• [What is needed] Quote word for word the lines of data below, starting with the line that contains "is (1280, 720)." and going on through the line that contains "The height and width of the screenshot is (1080, 1920). In".

-- Begin Data shown --

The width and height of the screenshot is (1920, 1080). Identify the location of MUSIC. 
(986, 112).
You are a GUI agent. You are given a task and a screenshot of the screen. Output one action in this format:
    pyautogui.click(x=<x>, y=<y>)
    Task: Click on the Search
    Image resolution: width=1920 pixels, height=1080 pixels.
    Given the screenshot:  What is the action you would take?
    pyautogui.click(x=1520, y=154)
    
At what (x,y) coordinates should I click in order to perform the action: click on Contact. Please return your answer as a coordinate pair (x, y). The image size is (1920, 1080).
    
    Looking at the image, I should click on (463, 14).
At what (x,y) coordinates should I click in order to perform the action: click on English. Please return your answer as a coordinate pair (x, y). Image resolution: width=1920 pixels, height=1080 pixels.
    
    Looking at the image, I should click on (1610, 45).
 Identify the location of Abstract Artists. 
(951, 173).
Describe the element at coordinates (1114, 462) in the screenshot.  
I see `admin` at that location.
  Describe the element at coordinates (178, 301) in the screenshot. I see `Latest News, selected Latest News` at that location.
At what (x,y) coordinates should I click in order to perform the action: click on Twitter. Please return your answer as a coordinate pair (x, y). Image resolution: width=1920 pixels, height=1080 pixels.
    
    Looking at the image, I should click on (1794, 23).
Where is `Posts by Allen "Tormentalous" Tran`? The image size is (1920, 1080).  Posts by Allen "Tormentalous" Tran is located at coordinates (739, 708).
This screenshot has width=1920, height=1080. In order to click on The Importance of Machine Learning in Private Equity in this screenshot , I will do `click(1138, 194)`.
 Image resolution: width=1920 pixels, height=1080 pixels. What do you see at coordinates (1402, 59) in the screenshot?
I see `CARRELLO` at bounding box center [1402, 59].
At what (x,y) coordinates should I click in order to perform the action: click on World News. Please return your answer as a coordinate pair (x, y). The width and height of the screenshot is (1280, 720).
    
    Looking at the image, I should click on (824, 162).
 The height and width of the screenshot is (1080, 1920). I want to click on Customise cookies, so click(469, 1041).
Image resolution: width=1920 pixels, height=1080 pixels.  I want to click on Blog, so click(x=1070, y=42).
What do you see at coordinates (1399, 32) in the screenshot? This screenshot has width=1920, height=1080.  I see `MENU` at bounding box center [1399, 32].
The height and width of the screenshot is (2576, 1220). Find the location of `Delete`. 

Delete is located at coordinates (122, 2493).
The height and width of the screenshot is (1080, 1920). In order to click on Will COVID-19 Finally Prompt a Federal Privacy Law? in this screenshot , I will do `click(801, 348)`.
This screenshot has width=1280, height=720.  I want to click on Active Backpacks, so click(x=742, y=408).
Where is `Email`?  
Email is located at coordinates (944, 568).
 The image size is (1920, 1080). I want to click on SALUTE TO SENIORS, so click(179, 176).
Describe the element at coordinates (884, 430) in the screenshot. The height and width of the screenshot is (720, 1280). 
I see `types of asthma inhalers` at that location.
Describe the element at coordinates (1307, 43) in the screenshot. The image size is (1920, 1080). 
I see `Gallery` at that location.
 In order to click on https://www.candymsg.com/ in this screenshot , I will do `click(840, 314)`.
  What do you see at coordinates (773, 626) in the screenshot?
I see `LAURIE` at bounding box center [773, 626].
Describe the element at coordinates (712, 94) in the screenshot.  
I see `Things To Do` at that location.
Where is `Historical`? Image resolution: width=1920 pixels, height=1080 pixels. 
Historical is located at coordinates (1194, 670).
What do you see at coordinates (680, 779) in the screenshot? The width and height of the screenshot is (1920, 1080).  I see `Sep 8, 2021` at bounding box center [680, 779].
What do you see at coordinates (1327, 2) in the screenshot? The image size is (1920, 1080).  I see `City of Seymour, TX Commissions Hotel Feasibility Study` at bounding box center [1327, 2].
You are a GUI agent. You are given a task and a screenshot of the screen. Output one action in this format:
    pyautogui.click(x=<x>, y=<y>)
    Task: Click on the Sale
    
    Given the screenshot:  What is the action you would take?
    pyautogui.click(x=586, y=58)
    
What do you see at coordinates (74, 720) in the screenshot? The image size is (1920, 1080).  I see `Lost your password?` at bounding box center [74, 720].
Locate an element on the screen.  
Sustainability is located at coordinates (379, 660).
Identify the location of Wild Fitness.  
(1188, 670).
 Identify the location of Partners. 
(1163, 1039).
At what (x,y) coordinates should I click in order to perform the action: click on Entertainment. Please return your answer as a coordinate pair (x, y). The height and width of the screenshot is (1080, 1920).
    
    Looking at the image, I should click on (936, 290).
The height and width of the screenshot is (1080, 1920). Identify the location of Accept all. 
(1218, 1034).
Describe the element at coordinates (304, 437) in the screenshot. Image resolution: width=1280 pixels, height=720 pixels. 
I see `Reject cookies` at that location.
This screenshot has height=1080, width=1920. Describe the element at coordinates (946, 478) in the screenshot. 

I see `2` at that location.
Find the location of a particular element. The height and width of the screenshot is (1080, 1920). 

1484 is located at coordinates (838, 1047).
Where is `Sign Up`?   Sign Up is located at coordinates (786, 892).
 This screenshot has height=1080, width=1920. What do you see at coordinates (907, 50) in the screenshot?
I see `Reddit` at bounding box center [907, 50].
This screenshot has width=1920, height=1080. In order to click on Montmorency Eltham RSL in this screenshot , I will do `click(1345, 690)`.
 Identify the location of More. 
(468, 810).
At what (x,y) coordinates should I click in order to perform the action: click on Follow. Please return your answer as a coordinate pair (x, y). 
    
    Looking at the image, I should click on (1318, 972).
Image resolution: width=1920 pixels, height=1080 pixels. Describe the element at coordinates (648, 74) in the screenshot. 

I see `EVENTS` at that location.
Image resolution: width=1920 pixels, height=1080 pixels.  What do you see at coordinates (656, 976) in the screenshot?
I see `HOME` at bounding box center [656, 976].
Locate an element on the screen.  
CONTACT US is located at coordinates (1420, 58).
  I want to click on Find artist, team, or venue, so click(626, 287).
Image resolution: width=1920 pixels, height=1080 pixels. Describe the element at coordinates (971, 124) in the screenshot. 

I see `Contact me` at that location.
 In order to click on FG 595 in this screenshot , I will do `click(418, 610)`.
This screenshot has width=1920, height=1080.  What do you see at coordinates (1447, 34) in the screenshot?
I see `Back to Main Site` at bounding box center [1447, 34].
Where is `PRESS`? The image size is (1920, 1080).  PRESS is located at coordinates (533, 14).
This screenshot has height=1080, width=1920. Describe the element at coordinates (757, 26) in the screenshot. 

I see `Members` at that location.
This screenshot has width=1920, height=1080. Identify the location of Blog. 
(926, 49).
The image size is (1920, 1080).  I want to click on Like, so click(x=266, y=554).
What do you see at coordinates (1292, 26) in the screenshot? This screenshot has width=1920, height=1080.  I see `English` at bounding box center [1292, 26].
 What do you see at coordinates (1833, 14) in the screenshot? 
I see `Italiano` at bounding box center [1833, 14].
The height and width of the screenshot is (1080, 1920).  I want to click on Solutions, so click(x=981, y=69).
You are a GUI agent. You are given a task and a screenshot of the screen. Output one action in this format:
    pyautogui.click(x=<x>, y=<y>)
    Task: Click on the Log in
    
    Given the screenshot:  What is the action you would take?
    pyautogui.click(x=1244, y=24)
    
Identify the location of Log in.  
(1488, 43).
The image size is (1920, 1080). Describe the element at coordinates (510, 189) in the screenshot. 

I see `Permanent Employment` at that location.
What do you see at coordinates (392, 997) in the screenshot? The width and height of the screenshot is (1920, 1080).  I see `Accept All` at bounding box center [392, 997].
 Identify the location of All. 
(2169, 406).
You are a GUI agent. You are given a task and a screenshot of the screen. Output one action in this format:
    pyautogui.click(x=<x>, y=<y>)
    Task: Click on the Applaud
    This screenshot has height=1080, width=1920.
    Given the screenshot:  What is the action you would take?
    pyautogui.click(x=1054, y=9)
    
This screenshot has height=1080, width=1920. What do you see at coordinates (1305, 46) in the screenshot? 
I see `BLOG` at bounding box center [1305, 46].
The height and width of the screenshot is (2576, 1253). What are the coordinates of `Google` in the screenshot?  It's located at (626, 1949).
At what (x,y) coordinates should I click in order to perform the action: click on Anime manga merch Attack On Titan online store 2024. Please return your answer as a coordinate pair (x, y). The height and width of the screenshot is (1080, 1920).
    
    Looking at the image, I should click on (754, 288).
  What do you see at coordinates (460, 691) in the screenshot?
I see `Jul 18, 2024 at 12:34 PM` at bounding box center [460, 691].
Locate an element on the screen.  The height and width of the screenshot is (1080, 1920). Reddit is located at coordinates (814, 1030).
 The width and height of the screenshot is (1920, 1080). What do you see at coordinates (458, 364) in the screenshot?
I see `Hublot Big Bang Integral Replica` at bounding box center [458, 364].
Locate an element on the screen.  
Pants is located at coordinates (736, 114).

-- End Data shown --

• [Result for this task]
At what (x,y) coordinates should I click in order to perform the action: click on World News. Please return your answer as a coordinate pair (x, y). The width and height of the screenshot is (1280, 720).
    
    Looking at the image, I should click on (824, 162).
 The height and width of the screenshot is (1080, 1920). I want to click on Customise cookies, so click(469, 1041).
Image resolution: width=1920 pixels, height=1080 pixels.  I want to click on Blog, so click(x=1070, y=42).
What do you see at coordinates (1399, 32) in the screenshot? This screenshot has width=1920, height=1080.  I see `MENU` at bounding box center [1399, 32].
The height and width of the screenshot is (2576, 1220). Find the location of `Delete`. 

Delete is located at coordinates (122, 2493).
The height and width of the screenshot is (1080, 1920). In order to click on Will COVID-19 Finally Prompt a Federal Privacy Law? in this screenshot , I will do `click(801, 348)`.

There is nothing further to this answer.